Rafael García comprobó que el callejón estuviera tranquilo. En silencio. Aguzó el oído para percibir cómo esa quietud se quebraba por un rumor que el patriarca tardó en reconocer: el canto ahogado de Caridad y Milagros allá abajo. Una empezó a tararear sus cantos de negros y la otra le siguió y pretendió vencer al miedo con un fandango. Un ritmo monótono, otro alegre. Los tablones sobre sus cabezas fueron negándoles los reflejos del candil.
—¡Callad! —les ordenaron los gitanos.
No lo hicieron.
Melchor escuchó el canto de las dos personas a las que más quería y negó con la cabeza, la garganta agarrotada. ¡Tenía que ser en una situación como aquella cuando las escuchara cantar juntas! Ellas continuaron en la oscuridad, Caridad imprimiendo poco a poco alegría a sus sones y Milagros bebiendo de la tristeza de las melodías de los esclavos. Luego acompasaron sus cánticos. Un escalofrío recorrió la columna de Melchor. Sin música, sin palmas, sin gritos ni jaleos, el canto ya único de ambas rebotaba en los tablones que cerraban el foso e inundaba su encierro de dolor, de amistad, de traiciones, de amor, de vivencias, de ilusiones perdidas…

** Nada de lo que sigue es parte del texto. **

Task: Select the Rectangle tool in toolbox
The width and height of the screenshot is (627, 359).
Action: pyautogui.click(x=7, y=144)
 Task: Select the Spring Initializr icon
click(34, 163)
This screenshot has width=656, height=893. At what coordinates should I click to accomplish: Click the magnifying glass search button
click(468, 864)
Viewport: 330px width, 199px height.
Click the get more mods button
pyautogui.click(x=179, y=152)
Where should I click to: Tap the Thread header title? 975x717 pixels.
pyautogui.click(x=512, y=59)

Arriba, cuando Pedro ya estaba lejos de la herrería, los dos jóvenes gitanos interrogaron con la mirada al patriarca, que no contestó, hechizado por la voz de las mujeres.
—¡Silencio! —gritó nervioso, como si le hubieran cogido en un renuncio—. Callad o seré yo mismo quien termine con vosotros —añadió pateando los tablones.

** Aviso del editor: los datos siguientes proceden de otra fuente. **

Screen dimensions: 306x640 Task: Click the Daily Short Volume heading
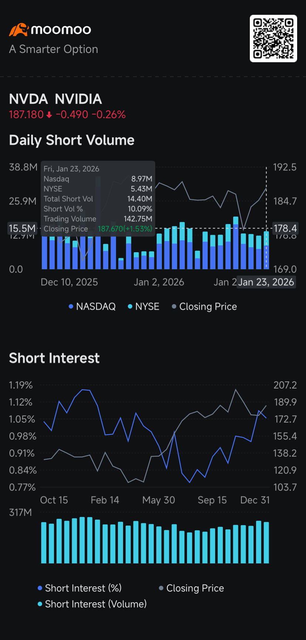72,140
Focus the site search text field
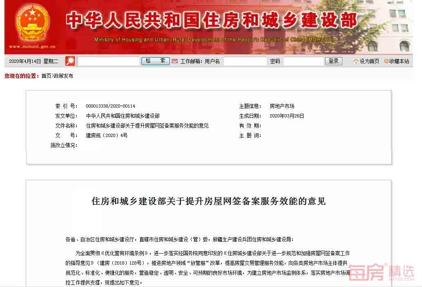Image resolution: width=422 pixels, height=287 pixels. tap(109, 61)
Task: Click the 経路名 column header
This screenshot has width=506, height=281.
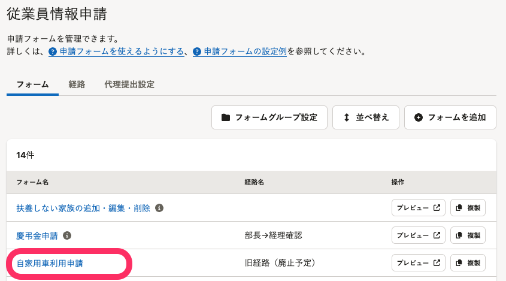Action: tap(254, 182)
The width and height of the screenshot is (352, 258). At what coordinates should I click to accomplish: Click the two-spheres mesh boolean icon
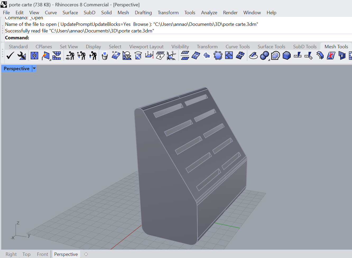(x=264, y=56)
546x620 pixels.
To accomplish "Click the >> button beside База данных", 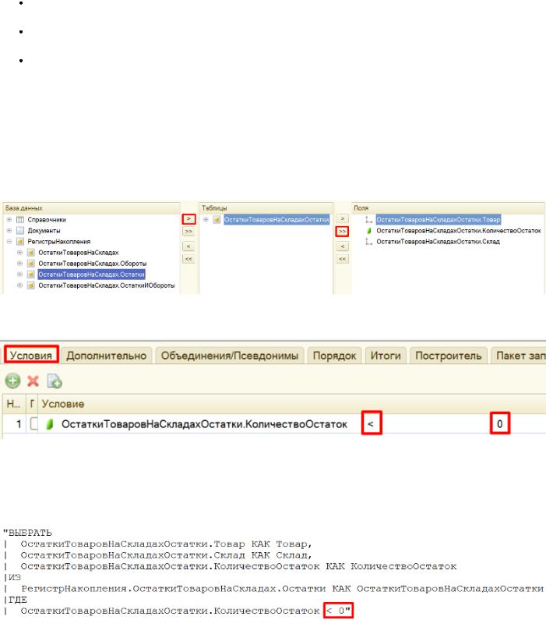I will (x=188, y=232).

Tampoco hicieron caso. El Conde terminó encogiéndose de hombros, ordenó a los jóvenes que atrancaran las puertas de la herrería y volvió a su casa. Caridad y Milagros continuaron cantando hasta un amanecer del que no pudieron apercibirse.
Sentado en el suelo, fray Joaquín notó cómo el transcurso de las horas transformaba el espacio que lo rodeaba: el bullicio del martilleo y las humaredas que escapaban de los bajos de las fraguas; los gritos y juegos de la chiquillería y el transitar de los gitanos que entraban y salían, o que simplemente charlaban o haraganeaban.
No podía impedir lo que estaba seguro que iba a suceder. Ni siquiera podía contar con su comunidad. Una plaga de langosta asolaba los campos sevillanos, y se reclamaba a los frailes para hacer rogativas frente a aquel castigo divino que tan frecuentemente arrasaba las cosechas, dejando tras de sí hambre y epidemias. El prior, maravillado ante la imagen de la Inmaculada, se la había pedido para llevarla en procesión. Siempre sería mejor que excomulgar a las langostas, como hacían algunos sacerdotes. Pensó acudir a las autoridades, pero desistió al pensar en las preguntas que le harían. Él no sabía mentir, y las rencillas de los gitanos no interesaban a los funcionarios. Descubrirse no serviría de nada.